Reid further argues that Nolan should have known that he was injured when the circuit court entered an order on April 11, 2007, finding the plaintiff in contempt of court for pursuing a cause of action in Missouri in violation of the presiding court’s injunctive order.
“If Plaintiff intended to pursue a cause of action against Mr. Reid, he was obligated to do so by or before April 11, 2009,” the motion states.
The defendant also argues that the six-year statute of repose has run its course for the suit.
Nolan filed a voluntary motion to dismiss the complaint without prejudice and with leave to reinstate on March 27.
Madison County Circuit Judge William Mudge granted his request and dismissed the suit that same day.
On March 29, Bradley Verett filed a motion to vacate or reconsider its order granting voluntary dismissal while she had a dispositive motion pending.
“Defendant suspects that plaintiff’s counsel hand-delivered the voluntary dismissal motion to the presiding judge ex parte, failed to inform the court of the pending dispositive motion, and obtained the Court’s signature without accurately representing the docket status of the mater,” the motion states.
Reid also filed a motion to set aside and/or reconsider on March 30.
He argues that just before the plaintiff voluntarily dismissed the complaint, the defendants’ motions to dismiss were set for hearing on April 12, which was the earliest date available with the court.
Reid alleges he was not provided advance notice of Nolan’s intent to nonsuit prior to the court’s order.

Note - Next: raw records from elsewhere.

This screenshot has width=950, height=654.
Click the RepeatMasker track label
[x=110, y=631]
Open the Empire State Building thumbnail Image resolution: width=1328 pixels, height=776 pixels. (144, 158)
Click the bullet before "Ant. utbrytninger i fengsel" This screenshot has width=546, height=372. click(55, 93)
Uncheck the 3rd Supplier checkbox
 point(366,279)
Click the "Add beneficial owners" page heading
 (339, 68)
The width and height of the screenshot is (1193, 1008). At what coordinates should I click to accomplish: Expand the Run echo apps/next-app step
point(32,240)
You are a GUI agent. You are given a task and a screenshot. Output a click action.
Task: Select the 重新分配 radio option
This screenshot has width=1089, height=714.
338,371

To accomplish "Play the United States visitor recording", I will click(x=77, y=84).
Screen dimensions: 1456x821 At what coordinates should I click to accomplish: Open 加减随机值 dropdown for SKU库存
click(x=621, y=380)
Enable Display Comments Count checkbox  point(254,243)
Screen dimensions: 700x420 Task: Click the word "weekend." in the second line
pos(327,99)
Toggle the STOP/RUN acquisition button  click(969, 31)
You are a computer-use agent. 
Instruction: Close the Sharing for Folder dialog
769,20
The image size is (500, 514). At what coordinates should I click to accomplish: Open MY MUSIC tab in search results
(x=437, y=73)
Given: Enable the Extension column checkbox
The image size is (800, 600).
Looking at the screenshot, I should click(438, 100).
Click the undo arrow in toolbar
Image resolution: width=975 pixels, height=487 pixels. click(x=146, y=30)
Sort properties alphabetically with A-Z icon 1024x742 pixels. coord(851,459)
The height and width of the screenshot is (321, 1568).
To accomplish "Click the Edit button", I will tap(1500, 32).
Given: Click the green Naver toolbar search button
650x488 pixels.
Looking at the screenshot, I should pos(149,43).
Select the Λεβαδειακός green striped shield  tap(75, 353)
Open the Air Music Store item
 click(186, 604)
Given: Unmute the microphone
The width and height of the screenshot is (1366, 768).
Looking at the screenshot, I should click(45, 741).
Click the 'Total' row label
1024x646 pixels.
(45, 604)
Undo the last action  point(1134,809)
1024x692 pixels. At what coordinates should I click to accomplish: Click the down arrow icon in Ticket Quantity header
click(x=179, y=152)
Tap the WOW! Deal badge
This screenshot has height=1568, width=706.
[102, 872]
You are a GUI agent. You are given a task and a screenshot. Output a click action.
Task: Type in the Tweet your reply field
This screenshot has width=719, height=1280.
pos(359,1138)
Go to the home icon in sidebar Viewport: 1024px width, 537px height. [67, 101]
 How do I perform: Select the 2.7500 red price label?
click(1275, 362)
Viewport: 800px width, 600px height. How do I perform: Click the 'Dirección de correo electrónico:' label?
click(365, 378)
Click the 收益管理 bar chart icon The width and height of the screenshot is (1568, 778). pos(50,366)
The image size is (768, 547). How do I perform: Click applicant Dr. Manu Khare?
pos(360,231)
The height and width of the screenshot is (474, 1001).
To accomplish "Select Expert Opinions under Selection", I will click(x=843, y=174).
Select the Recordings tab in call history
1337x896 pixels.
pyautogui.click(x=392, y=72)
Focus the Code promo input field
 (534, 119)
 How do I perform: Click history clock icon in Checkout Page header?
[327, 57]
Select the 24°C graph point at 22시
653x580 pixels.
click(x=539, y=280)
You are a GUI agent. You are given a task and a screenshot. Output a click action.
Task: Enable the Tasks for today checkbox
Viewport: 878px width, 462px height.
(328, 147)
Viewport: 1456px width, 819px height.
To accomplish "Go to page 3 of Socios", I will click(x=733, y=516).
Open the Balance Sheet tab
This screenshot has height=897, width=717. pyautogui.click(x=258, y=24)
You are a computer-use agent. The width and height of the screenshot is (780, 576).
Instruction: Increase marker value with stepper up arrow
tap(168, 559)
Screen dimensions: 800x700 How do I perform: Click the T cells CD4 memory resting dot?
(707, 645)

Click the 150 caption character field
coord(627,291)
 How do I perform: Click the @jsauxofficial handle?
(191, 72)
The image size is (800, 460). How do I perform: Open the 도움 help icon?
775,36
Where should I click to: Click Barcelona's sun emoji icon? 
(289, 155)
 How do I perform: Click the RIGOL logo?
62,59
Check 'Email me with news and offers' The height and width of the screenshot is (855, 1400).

He argues that the Illinois Supreme Court has “endorsed the trial court’s determination to deny a plaintiff’s motion for a voluntary dismissal ‘was plainly made ‘in the face’ of a potentially dispositive motion and was used to ‘avoid a potential decision on the merits.’’”
“Because Plaintiff neglected to serve his Motion on Reid before the hearing, failed to notify Reid of the hearing on said Motion, and did not give any notice to Reid of his plan to nonsuit, … and because Plaintiff’s nonsuit neglected to require payment of Defendants’ costs, … the validity and effect of Plaintiff’s nonsuit is in question.
“Had Reid been notified of Plaintiff’s intent to nonsuit, he would have attended the hearing on Plaintiff’s Motion, at which time he would have notified the Court of Defendants’ pending Motions and requested that the Court exercised its discretion to hear Defendants’ Motion before effectuating the nonsuit,” the motion states.
A motion hearing is scheduled for May 24 at 1 p.m.